While the new French biopic doesn’t have to moralize on the issue, it instead
alters the facts to avoid making contemporary audiences uncomfortable.
Gauguin at work (courtesy
Cohen Media Group)
Voyage to Tahiti, directed
and co-written by Edouard Deluc, is based on Noa Noa, Gauguin’s travelogue of
his first stay in Tahiti from 1891 to 1893. During this time, his first vahine
(native wife) was a 13-year-old named Teha’amana, called Tehura in the memoir.
Vincent Cassel plays Gauguin, while newcomer Tuheï Adams plays Tehura. Adams is
very obviously a grown woman — while the film is upfront that Gauguin
essentially bargained for her with her parents over the course of a single
afternoon, for the most part it portrays their relationship as near-idyllic,
all the while hiding her real age. (This is not the first Gauguin biopic, nor
the first to approach this topic in this manner — 2003’s Paradise Found,
starring Kiefer Sutherland as Gauguin, also cast an adult actor as Tehura.)
The film’s treatment of
Gauguin’s relationship with Teha’amana ties into its irksome conception of
artistry, which revolves around the tired and simplistic idea of the artist and
muse relationship. As in real life, here Gauguin leaves Europe in search of
something more aesthetically stimulating. The suggestion is that simply getting
a nubile young woman and a vivid paradise to play with did the trick for him.

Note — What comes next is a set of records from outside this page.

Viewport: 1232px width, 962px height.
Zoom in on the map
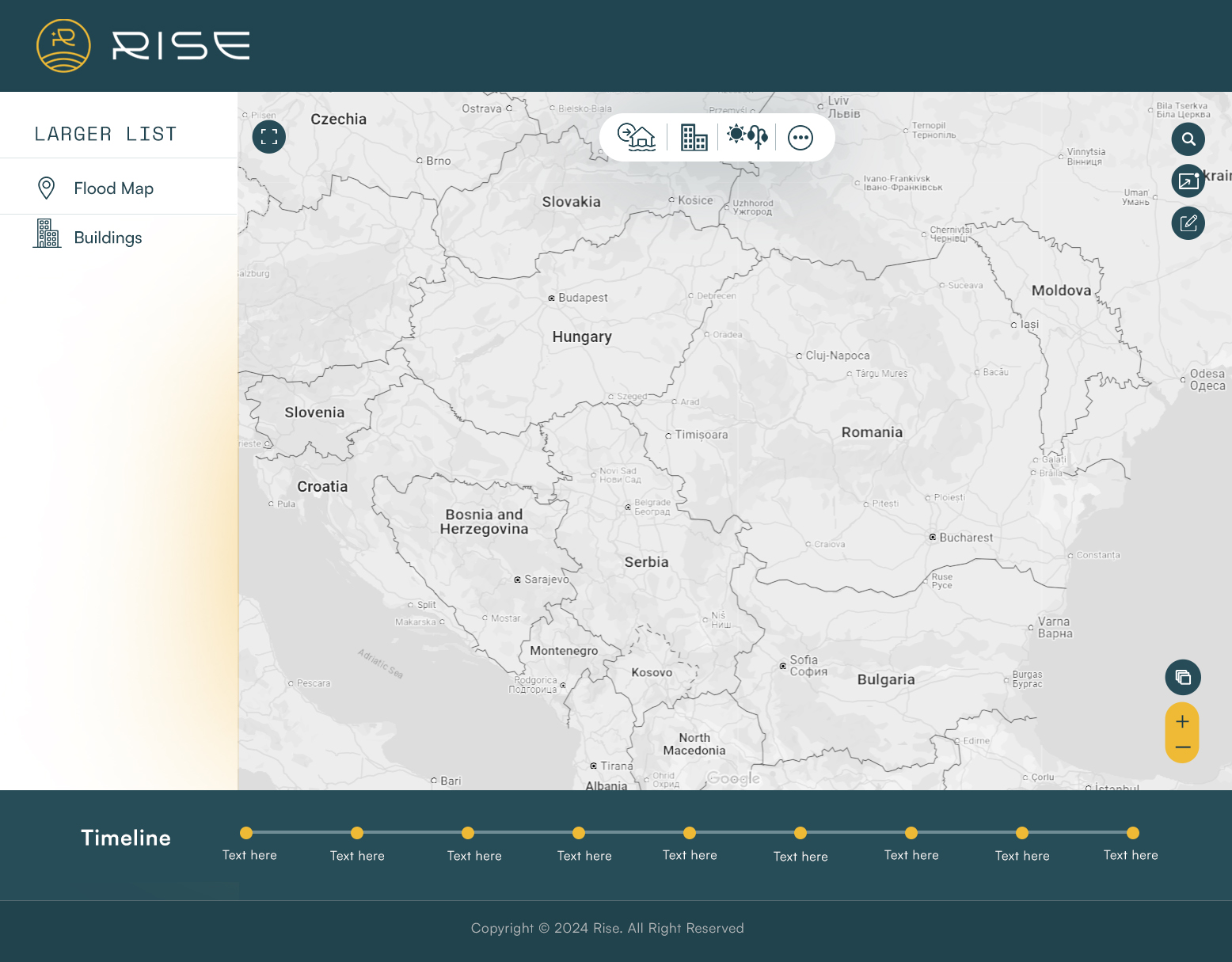tap(1182, 721)
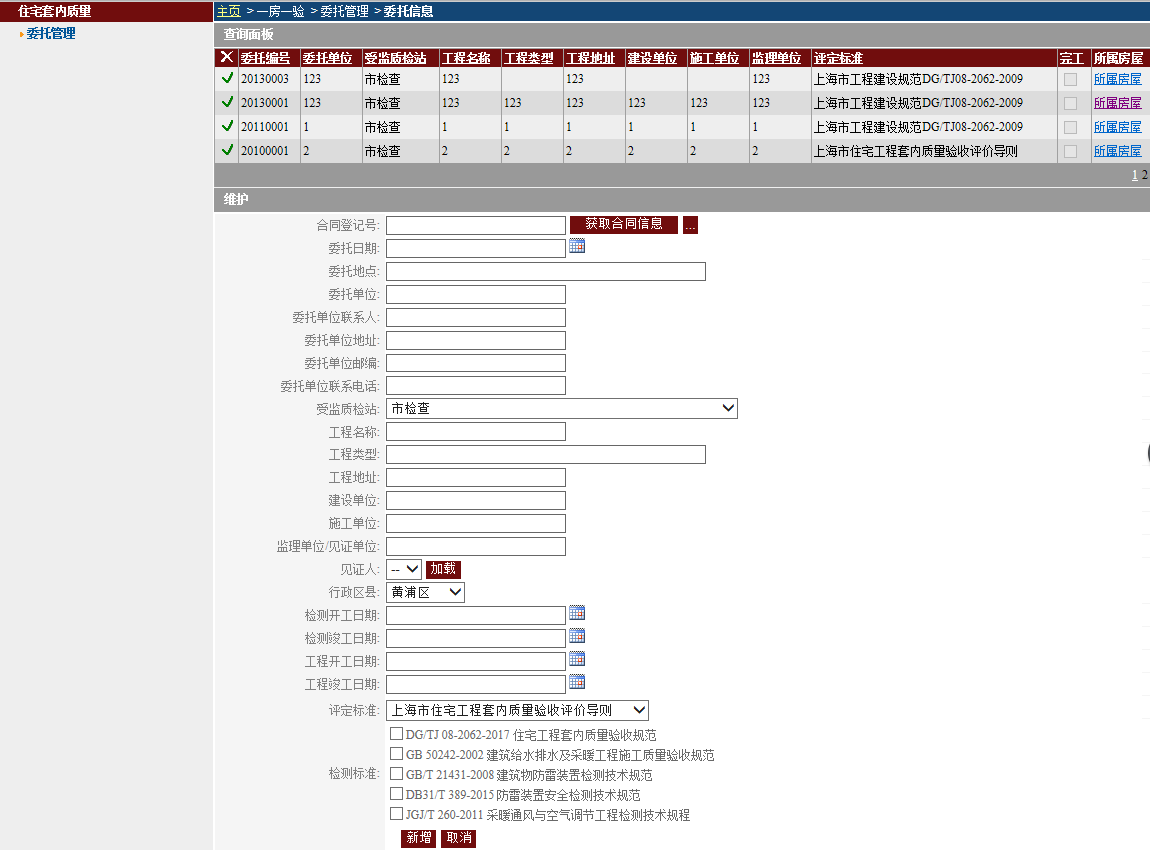
Task: Click the X icon in table header
Action: point(227,58)
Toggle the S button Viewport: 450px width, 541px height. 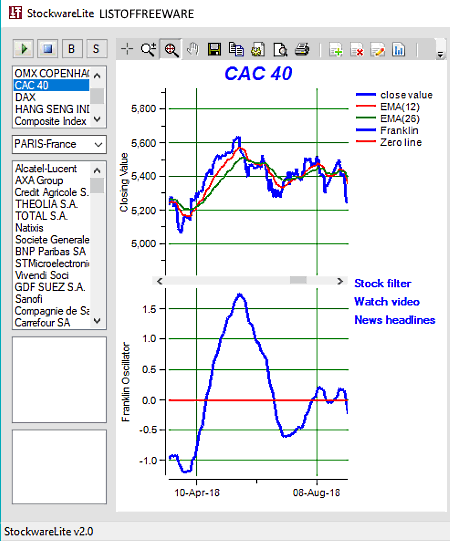pos(96,49)
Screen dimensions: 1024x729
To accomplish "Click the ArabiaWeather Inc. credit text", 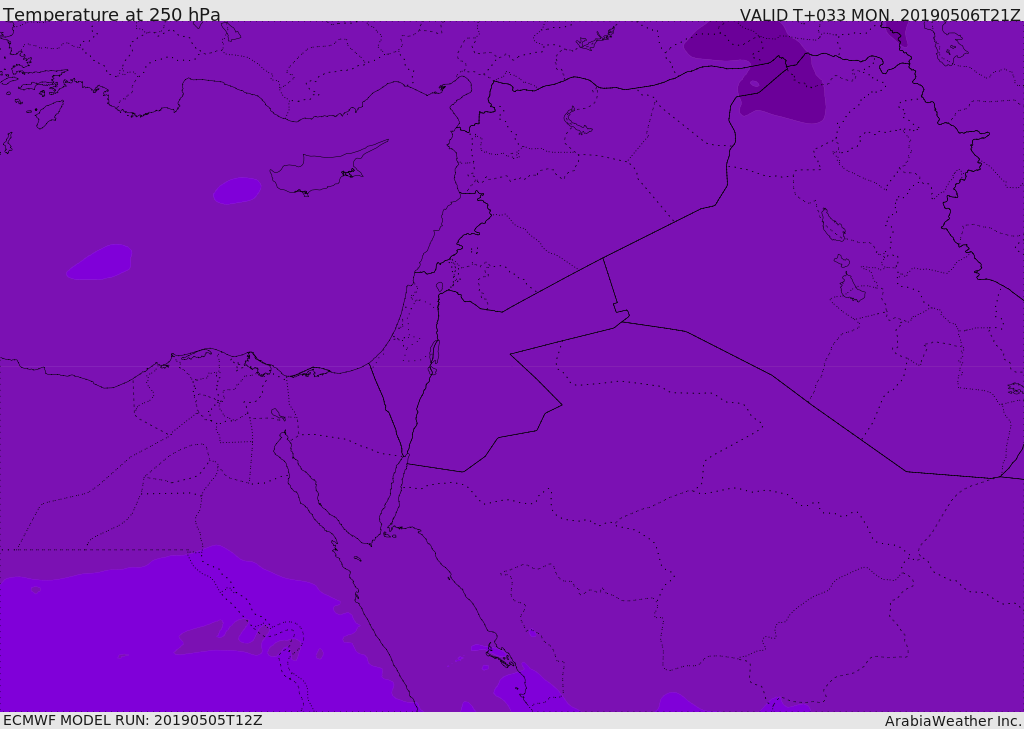I will (953, 721).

But the movie doesn’t pay much mind to the actual process of making art, beyond
a few obligatory shots of Gauguin at the easel. It doesn’t draw the audience’s
eye to any differences between the work he made before Tahiti and what he
produced while on the island. It doesn’t even juxtapose the (admittedly
beautifully photographed) scenery with Gauguin’s art, seeking where it may have
influenced his style.
The film certainly doesn’t
need to include a lecture on what Post-Impressionism is and how it related to
the rest of European art at the time, but good cinema can help the viewer
intuitively understand such distinctions with proper framing. Most films about
painters haven’t been able to grasp this, satisfying themselves with scenes of
artists speaking to their models as they work — think Pollock (2000), Renoir
(2012), or Georgia O’Keeffe (2009). Voyage to Tahiti is no different.
Cassel and Tuheï Adams as
Tehura (courtesy Cohen Media Group)
Even if it adopted an
“objective” framing, a movie made today that acknowledged Teha’amana’s true age
would no longer be about simply making art, but also about questions of power
and exploitation. Which is precisely why Gauguin: Voyage to Tahiti removed that
context entirely. But its focus is not instead on the art, but on the lead’s
romantic escapades. In the end, the movie offers only simplistic ideas about
how art and artists work.
Gauguin: Voyage to Tahiti
by Edouard Deluc is screening at Quad Cinema (34 W 13th St, West Village,
Manhattan), Laemmle’s Royal Theatre (11523 Santa Monica Boulevard, 1st Floor,
Los Angeles), and other movie theaters nationwide.